On other hand, following Skilling, one should use ME principle if they

Believe Skilling's axioms.
Have statements about true distribution in the form of constraints.

In both models assumption number 1 sounds more or less reasonable, whereas assumption number 2 causes discontent. With Bayesian approach, we don't know how to represent our prior knowledge as a pdf, whereas with ME approach, we don't know where to get the constraints from. However, in practice, we can often find a pdf that is close to representing the true belief of the expert, and similarly we can often find constraints that approximately rule out unfeasible distributions.

Questions

The references are over 20 years old. One newer one from 2000 by Berger looks at rising popularity of "objective" Bayesian and robust Bayesian approaches, and predicts practical Bayesianism of the future to contain both frequentist and traditional Bayesian elements. Does anyone know of more up-to-date overviews of different inductive reasoning methods?

BTW, if you are the author, and don't like the links to your work, let me know, and I'll remove them

Saturday, March 05, 2005

More on CiteULike

I've noticed some people I know starting to use CiteULike recently. Services like CiteULike are generally a good development because they increase efficiency of research: usually people share bibliography through bibliography section of their published articles, but a publication can take years to become accessible.

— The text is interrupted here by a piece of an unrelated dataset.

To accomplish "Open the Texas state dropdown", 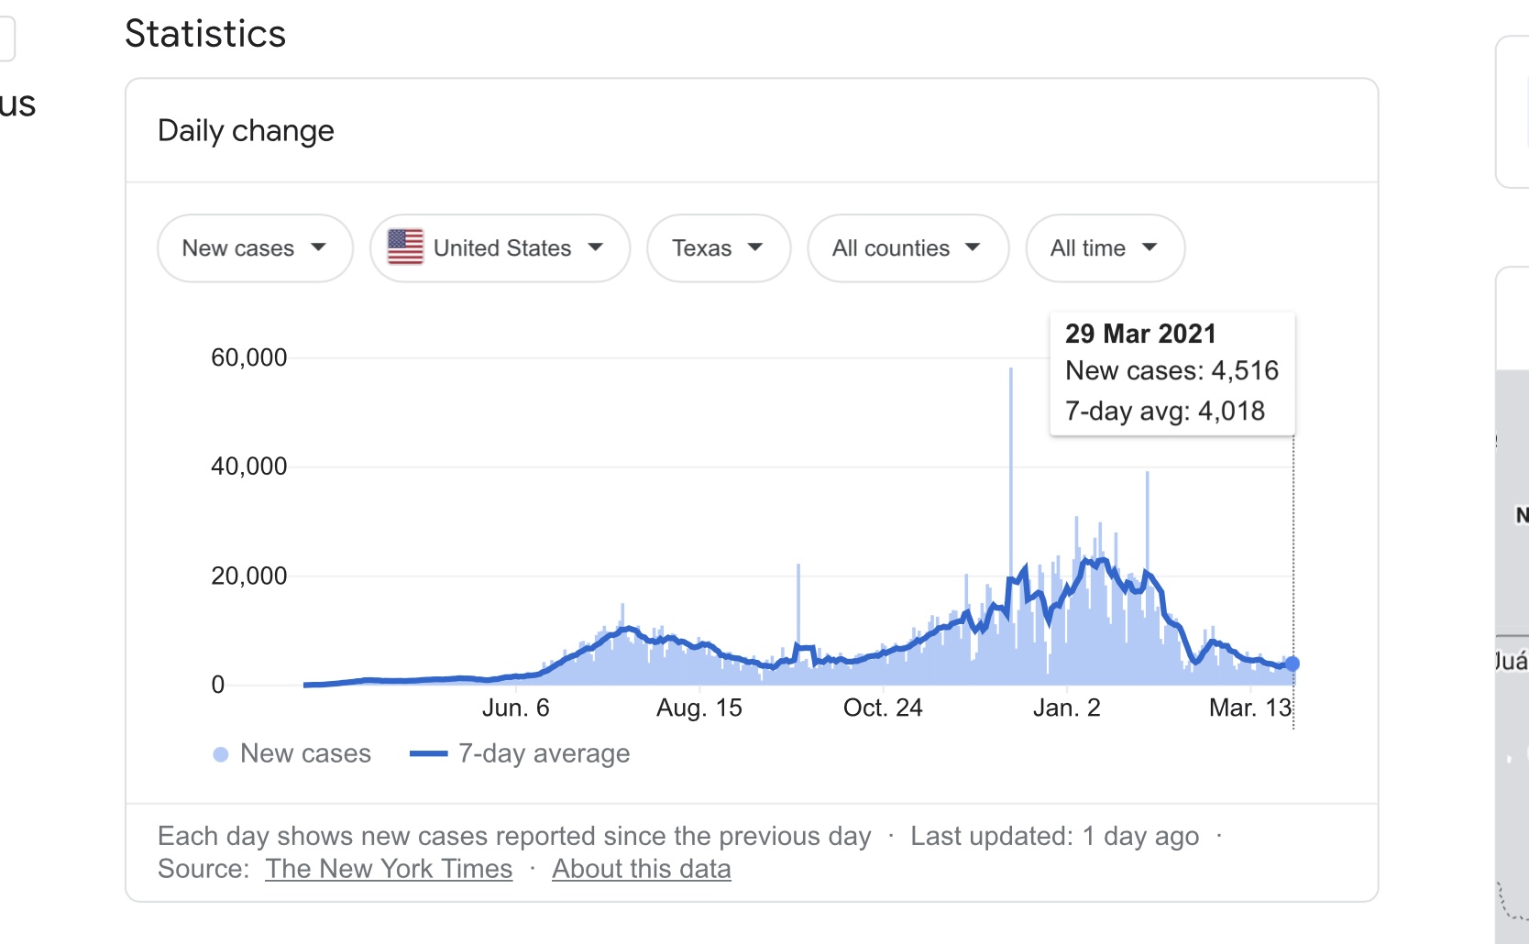I will (x=718, y=248).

The immediate advantage of CiteULike is that it can fill Bib details in for you. Here are some CiteULike usage tips

Make sure you have "Post to Citeulike" button on toolbar
When adding article X, first search for X on scholar.google.com
If search results have a link to ACM, IEEE, JSTOR, Ingenta or some other supported collection you are in luck -- go there, click "Post to Citeulike" and it'll automatically extract the bibliographic information for you
If you are adding books, search for book on Amazon, and do the same procedure
For off-campus access, save electronic book/article copies to a web accessible directory, and add link to (it's only seen by you) to the book/article entry
Add RSS of new submissions with relevant tags from CiteULike to your RSS aggregator
Choose usernames such that people can find you through Google (ie, I use yaroslavvb, which google knows about)

Questions:

Any other efficiency tips?

Friday, March 04, 2005

Machine Learning journals

Here are some journals to keep an eye on, along with their RSS feeds. I picked out the list by seeing where my favourite Machine Learning/stats papers came from:

Journal of Machine Learning Research (web, rss) The journal for machine learning publications. A better and freer replacement to "Machine Learning" journal -- here's some history
IEEE Transactions on Pattern Analysis and Machine Intelligence (web, rss) -- pattern means "visual pattern"
Machine Learning journal (web, rss) -- seems more applied than JMLR
Studies in History and Philosophy of Science Part B: Modern Physics (web, rss) -- sometimes discussions of Bayesianism, Maxent
Neural Computation(web, rss) -- neural nets, neurobiology, and general machine learning
ARXIV submissions on Learning (rss) and on Information Theory (rss)
Journal of the Royal Statistical Society (web, rss) -- some of the best papers on estimation were published here
Physics Review Letters (web) -- sometimes Machine Learning related stuff
The Annals of Statistics (web) -- Czisar published here
SIAM applied math (web)
Journal of Econometrics (web, rss) -- often the same problems but with a different name
Proceedings of the Nat'l Academy of Sciences(web) -- sometimes have interesting papers in applied math/computer science/statistics sections

CWI journal club has a bigger list of journals and links to their websites, mostly AI (not ML) oriented -- http://homepages.cwi.nl/~tomas/journalclub/20050301.html

Watch out for information overload :O

Questions:

What are some other journals that Machine Learning researchers should know about?